● What this task involves
The entries below contain pictures. Write out only the lines from the line with "purple 'A' user avatar" up to and including the line with "Screen dimensions: 1046x633", exactly, without them.

● Records for this exercise
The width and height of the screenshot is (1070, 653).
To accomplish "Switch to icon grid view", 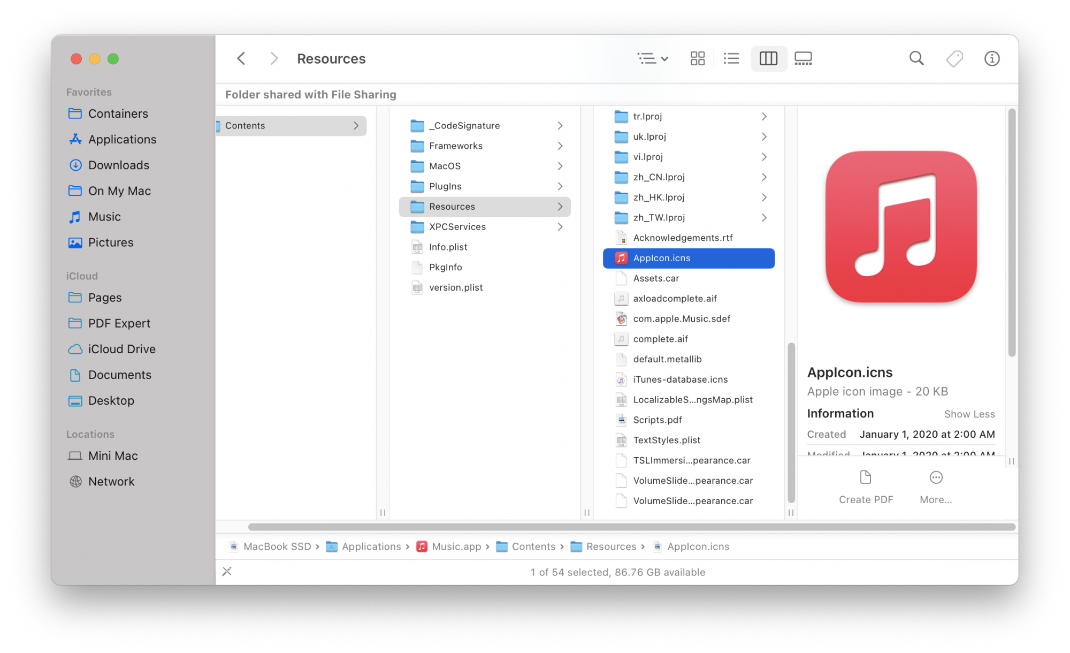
---
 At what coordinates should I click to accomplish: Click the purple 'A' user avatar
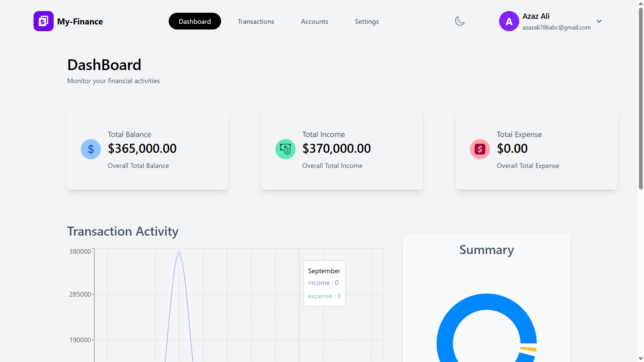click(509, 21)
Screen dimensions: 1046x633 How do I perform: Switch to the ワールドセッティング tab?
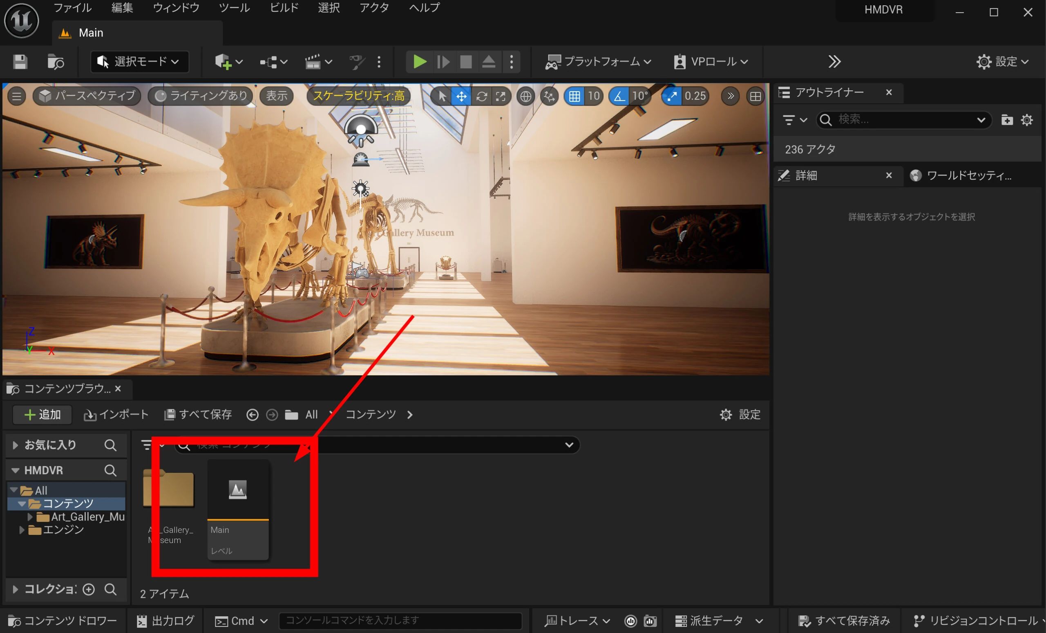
...
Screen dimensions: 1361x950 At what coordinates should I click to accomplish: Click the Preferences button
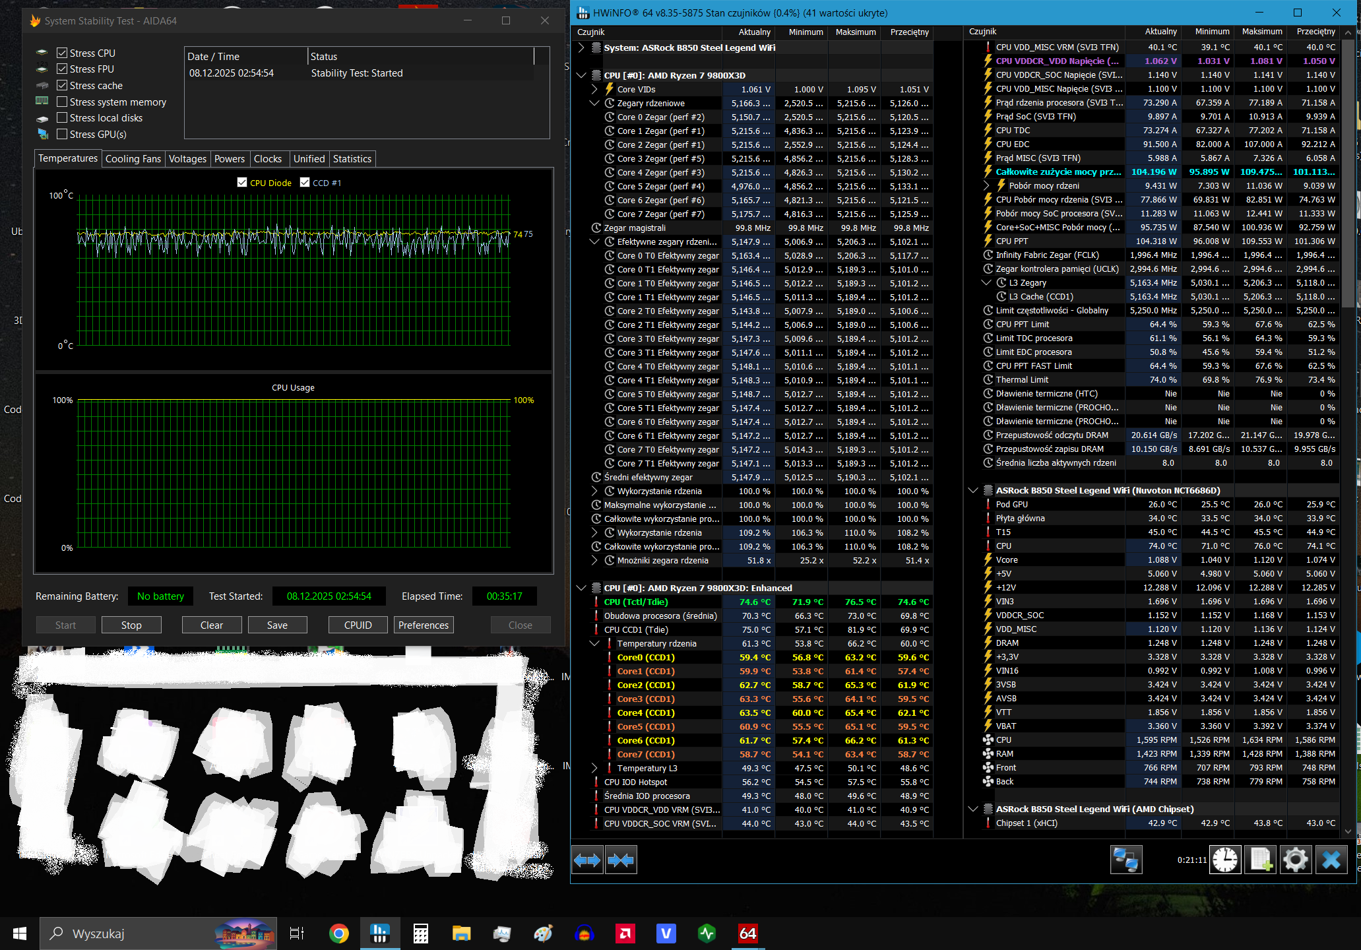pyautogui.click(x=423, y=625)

● Task result
 At what coordinates should I click to accomplish: Click the purple 'A' user avatar
click(509, 21)
Screen dimensions: 1046x633 How do I perform: Switch to the ワールドセッティング tab?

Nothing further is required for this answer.